*What to work on*: Rewrite the stretch from the line containing "Qu'est-ce que la passerelle ? (550, 407)" through the end of the rows, swapping "Vacances" for "Congés" and leaving everything else unchanged.

Collected data
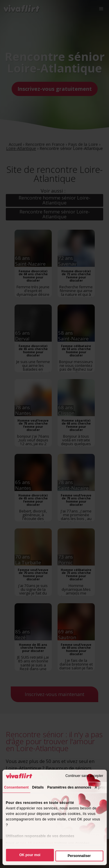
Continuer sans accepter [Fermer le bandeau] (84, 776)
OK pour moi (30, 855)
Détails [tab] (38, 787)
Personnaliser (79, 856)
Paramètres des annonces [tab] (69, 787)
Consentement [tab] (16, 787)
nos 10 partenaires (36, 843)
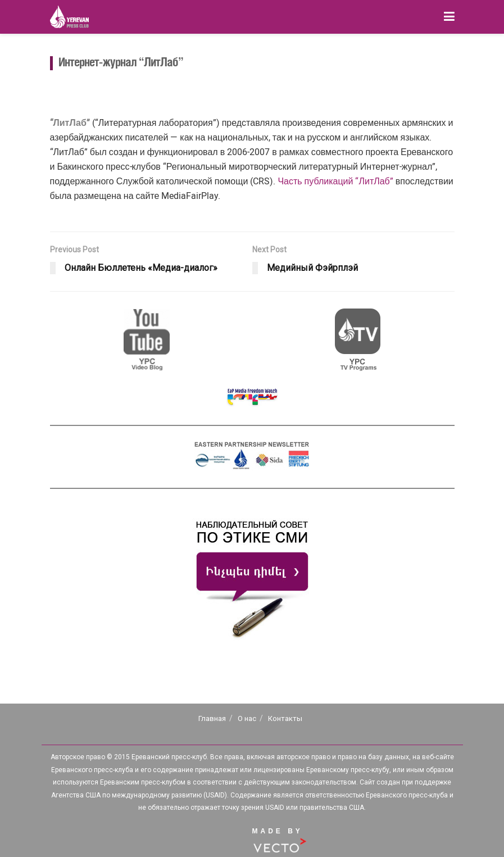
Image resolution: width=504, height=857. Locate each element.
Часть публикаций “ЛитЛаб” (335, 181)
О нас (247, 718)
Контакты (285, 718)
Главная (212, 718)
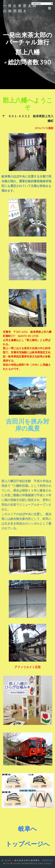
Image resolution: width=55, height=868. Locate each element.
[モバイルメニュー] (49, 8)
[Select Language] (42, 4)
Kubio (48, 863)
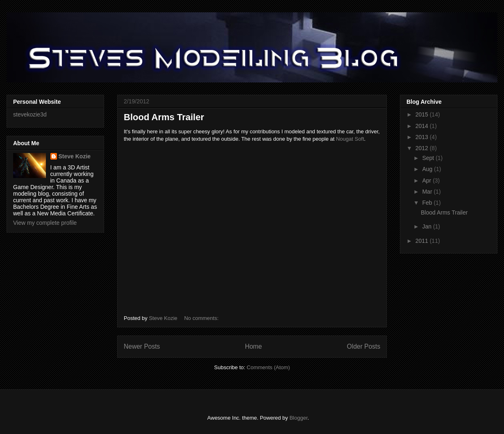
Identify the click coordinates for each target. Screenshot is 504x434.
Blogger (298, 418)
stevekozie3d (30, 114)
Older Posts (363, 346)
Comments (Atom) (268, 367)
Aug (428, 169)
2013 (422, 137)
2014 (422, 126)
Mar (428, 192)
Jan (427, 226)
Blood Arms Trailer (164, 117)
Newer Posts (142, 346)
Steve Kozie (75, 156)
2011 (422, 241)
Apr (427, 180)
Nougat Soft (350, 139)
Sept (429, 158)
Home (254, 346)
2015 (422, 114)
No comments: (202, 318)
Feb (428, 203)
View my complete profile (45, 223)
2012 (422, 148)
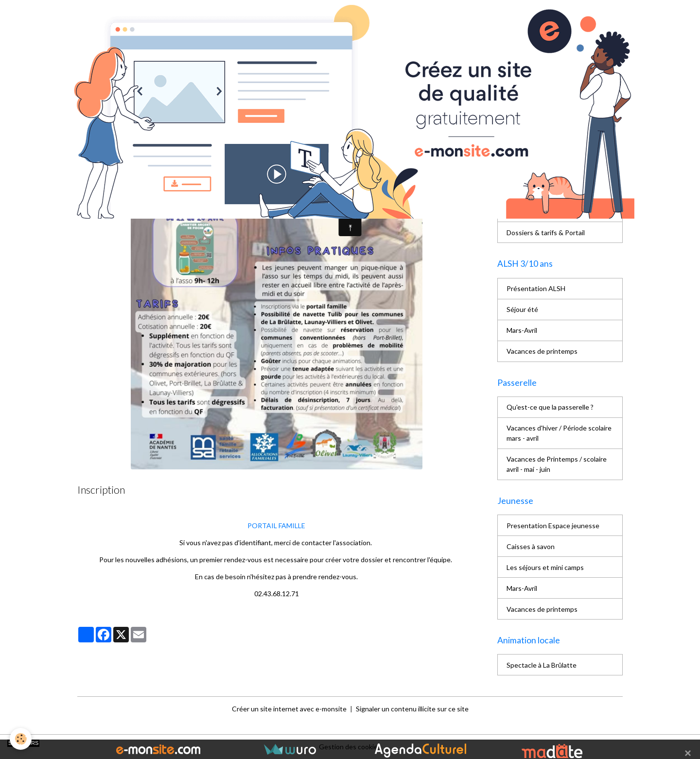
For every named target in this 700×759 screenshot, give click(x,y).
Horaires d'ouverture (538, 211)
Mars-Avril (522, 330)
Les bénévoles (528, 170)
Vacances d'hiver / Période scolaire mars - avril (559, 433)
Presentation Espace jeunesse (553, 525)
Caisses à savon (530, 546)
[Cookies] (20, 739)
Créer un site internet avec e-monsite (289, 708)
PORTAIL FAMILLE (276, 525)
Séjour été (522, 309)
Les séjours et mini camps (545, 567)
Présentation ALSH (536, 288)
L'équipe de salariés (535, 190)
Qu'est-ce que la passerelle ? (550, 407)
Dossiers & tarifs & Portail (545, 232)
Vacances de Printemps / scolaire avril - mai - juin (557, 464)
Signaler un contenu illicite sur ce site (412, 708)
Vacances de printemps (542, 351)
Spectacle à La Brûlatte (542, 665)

*Response to the task*:
Qu'est-ce que la passerelle ? (550, 407)
Dossiers & tarifs & Portail (545, 232)
Congés de Printemps / scolaire avril - mai - juin (557, 464)
Signaler un contenu illicite sur ce site (412, 708)
Congés de printemps (542, 351)
Spectacle à La Brûlatte (542, 665)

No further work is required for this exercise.